*The problem*:
Report each line below that contains the word "Sort", copying every such line in full.
-- Begin Stored rows --
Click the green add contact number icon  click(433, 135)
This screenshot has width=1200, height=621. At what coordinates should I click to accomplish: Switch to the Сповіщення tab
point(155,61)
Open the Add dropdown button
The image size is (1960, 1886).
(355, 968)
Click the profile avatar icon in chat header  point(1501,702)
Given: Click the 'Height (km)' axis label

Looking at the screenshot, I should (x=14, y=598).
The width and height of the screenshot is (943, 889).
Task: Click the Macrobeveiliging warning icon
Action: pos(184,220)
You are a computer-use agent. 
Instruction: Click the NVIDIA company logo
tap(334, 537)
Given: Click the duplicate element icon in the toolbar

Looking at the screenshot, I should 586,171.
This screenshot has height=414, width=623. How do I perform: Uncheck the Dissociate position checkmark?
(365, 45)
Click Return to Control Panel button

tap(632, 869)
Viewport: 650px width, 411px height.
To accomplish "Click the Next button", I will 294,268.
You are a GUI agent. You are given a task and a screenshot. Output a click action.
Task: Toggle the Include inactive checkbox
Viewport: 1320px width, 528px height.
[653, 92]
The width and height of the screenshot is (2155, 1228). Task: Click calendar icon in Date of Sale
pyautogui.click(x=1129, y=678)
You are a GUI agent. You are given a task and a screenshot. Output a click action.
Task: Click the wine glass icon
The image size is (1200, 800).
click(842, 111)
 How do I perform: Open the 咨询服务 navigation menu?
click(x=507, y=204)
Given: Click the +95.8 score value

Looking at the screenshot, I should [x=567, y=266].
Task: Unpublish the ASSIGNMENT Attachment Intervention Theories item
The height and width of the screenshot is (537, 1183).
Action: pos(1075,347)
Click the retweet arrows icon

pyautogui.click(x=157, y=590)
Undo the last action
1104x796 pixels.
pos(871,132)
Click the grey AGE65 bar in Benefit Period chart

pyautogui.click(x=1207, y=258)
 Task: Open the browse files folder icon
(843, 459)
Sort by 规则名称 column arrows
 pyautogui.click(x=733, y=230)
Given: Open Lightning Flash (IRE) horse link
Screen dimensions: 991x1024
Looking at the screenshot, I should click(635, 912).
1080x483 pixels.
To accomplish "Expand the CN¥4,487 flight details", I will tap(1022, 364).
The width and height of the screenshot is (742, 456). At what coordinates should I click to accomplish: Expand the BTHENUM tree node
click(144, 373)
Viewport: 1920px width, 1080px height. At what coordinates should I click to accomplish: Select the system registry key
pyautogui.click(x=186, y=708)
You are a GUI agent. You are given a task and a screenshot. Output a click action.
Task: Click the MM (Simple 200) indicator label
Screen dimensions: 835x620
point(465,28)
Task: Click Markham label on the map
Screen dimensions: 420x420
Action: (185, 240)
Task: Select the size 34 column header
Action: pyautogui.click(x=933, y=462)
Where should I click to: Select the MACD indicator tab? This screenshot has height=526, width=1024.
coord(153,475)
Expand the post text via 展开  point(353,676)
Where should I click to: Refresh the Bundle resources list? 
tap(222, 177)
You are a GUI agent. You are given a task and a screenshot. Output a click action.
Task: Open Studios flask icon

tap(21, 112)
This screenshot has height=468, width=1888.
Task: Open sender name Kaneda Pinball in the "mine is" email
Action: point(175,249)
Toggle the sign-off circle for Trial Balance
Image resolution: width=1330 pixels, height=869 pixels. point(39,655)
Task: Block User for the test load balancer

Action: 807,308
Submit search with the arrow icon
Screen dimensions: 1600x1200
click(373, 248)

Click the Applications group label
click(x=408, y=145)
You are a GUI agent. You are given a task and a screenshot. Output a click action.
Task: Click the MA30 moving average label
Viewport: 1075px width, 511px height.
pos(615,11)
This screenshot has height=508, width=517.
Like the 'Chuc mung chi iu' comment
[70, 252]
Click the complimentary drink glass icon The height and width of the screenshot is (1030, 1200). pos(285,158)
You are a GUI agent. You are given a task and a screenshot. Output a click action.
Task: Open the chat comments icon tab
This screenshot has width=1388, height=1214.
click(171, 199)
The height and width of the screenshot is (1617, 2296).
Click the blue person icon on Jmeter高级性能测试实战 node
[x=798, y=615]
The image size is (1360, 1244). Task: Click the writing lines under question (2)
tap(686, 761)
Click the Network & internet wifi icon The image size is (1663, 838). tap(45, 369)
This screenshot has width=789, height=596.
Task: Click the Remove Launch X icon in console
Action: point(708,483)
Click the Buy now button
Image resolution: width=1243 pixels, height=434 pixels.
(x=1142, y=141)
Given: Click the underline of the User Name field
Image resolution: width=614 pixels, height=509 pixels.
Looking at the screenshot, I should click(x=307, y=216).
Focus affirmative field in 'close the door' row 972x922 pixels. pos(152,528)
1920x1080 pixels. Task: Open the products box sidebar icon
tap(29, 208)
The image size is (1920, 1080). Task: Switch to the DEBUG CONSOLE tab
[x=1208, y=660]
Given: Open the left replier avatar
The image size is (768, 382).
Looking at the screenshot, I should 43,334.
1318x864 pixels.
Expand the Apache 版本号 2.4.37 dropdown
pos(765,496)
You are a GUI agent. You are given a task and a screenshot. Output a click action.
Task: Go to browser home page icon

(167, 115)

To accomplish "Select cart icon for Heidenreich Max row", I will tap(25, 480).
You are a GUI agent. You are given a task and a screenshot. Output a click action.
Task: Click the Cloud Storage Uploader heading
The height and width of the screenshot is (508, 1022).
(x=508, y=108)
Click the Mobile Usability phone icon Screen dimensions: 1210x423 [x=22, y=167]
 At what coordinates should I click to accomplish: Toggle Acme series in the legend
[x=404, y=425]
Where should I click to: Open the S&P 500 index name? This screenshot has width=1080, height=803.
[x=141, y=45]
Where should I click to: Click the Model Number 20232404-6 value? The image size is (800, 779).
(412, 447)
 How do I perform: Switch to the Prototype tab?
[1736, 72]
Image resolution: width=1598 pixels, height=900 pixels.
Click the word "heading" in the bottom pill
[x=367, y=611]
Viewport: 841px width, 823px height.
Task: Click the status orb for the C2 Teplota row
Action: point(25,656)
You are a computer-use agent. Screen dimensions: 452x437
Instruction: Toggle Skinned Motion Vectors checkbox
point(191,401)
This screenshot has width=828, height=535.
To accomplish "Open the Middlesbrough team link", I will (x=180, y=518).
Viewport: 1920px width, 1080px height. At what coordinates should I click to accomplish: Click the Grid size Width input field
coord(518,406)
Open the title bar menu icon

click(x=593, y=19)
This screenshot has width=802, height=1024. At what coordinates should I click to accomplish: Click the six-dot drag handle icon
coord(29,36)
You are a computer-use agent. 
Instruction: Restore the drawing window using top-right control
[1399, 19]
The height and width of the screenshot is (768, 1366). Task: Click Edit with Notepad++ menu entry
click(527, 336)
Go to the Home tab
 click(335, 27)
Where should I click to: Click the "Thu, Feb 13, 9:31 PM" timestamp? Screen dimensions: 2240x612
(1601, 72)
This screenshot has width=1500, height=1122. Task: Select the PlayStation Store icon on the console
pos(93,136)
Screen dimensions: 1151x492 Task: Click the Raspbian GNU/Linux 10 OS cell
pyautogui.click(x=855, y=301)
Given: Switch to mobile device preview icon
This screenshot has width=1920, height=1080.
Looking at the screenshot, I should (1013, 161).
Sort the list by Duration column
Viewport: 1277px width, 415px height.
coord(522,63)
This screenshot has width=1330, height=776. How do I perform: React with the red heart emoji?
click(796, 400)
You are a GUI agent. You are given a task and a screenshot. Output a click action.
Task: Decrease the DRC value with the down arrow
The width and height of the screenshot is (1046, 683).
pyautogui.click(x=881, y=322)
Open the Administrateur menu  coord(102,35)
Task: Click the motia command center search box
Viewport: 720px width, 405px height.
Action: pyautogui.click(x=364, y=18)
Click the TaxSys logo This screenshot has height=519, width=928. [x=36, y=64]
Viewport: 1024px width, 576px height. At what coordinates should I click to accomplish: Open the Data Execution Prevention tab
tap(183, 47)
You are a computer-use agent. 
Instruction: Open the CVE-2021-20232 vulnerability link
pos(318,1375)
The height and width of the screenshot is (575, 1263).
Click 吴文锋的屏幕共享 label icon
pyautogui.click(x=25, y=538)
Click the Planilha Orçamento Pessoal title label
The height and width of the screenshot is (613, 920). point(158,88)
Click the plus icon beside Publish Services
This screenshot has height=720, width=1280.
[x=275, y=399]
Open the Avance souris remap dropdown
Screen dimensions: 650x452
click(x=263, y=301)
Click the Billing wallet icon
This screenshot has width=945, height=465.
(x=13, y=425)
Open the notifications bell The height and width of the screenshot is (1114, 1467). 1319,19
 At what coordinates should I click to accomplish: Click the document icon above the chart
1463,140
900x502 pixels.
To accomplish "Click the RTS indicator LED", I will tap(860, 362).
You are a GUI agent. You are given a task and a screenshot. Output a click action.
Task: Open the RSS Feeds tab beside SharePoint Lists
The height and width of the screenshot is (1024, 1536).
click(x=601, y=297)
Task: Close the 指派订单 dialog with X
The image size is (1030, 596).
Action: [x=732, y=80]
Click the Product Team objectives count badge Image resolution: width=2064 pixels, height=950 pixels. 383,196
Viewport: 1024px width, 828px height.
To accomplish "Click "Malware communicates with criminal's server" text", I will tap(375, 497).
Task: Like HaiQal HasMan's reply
-- End Stored rows --
*Final result*:
Sort by 规则名称 column arrows
Sort the list by Duration column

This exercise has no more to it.